## EXERCISE DESCRIPTION
Can you recast the material below as a numbered list, one line per item, with the blank lines left out?

## Dataset records
# # # # # # #
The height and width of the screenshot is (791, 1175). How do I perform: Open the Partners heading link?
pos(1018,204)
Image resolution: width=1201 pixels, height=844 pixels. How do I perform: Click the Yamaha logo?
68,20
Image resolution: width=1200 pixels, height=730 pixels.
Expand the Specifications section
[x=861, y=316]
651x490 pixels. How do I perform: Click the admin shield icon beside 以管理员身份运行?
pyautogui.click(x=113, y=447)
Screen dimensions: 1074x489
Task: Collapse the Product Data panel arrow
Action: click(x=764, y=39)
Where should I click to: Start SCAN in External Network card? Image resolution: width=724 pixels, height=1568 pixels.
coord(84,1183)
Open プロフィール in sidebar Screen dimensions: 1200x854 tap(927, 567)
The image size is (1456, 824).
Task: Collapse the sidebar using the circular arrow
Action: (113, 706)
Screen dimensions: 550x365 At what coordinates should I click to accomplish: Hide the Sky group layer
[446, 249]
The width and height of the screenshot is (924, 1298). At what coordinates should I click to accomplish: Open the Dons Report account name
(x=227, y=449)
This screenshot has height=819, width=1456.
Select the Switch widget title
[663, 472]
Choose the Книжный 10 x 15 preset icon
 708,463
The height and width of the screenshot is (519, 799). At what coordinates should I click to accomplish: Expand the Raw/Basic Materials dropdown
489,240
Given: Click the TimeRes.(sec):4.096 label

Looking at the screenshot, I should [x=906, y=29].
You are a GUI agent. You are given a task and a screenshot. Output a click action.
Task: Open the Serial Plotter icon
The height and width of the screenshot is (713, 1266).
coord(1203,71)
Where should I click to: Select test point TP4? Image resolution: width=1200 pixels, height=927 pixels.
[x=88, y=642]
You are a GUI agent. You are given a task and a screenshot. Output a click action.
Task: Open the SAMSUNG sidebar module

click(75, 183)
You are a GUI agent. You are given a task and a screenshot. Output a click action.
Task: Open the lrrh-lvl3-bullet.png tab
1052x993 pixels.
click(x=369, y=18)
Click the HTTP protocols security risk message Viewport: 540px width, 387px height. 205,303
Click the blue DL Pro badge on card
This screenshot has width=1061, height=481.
# # # # # # #
## SOLUTION TO THE PROBLEM
1. The height and width of the screenshot is (791, 1175). How do I perform: Open the Partners heading link?
2. pos(1018,204)
3. Image resolution: width=1201 pixels, height=844 pixels. How do I perform: Click the Yamaha logo?
4. 68,20
5. Image resolution: width=1200 pixels, height=730 pixels.
6. Expand the Specifications section
7. [x=861, y=316]
8. 651x490 pixels. How do I perform: Click the admin shield icon beside 以管理员身份运行?
9. pyautogui.click(x=113, y=447)
10. Screen dimensions: 1074x489
11. Task: Collapse the Product Data panel arrow
12. Action: click(x=764, y=39)
13. Where should I click to: Start SCAN in External Network card? Image resolution: width=724 pixels, height=1568 pixels.
14. coord(84,1183)
15. Open プロフィール in sidebar Screen dimensions: 1200x854 tap(927, 567)
16. The image size is (1456, 824).
17. Task: Collapse the sidebar using the circular arrow
18. Action: (113, 706)
19. Screen dimensions: 550x365 At what coordinates should I click to accomplish: Hide the Sky group layer
20. [446, 249]
21. The width and height of the screenshot is (924, 1298). At what coordinates should I click to accomplish: Open the Dons Report account name
22. (x=227, y=449)
23. This screenshot has height=819, width=1456.
24. Select the Switch widget title
25. [663, 472]
26. Choose the Книжный 10 x 15 preset icon
27.  708,463
28. The height and width of the screenshot is (519, 799). At what coordinates should I click to accomplish: Expand the Raw/Basic Materials dropdown
29. 489,240
30. Given: Click the TimeRes.(sec):4.096 label
31. Looking at the screenshot, I should [x=906, y=29].
32. You are a GUI agent. You are given a task and a screenshot. Output a click action.
33. Task: Open the Serial Plotter icon
34. The height and width of the screenshot is (713, 1266).
35. coord(1203,71)
36. Where should I click to: Select test point TP4? Image resolution: width=1200 pixels, height=927 pixels.
37. [x=88, y=642]
38. You are a GUI agent. You are given a task and a screenshot. Output a click action.
39. Task: Open the SAMSUNG sidebar module
40. click(75, 183)
41. You are a GUI agent. You are given a task and a screenshot. Output a click action.
42. Task: Open the lrrh-lvl3-bullet.png tab
43. 1052x993 pixels.
44. click(x=369, y=18)
45. Click the HTTP protocols security risk message Viewport: 540px width, 387px height. 205,303
46. Click the blue DL Pro badge on card
47. This screenshot has width=1061, height=481.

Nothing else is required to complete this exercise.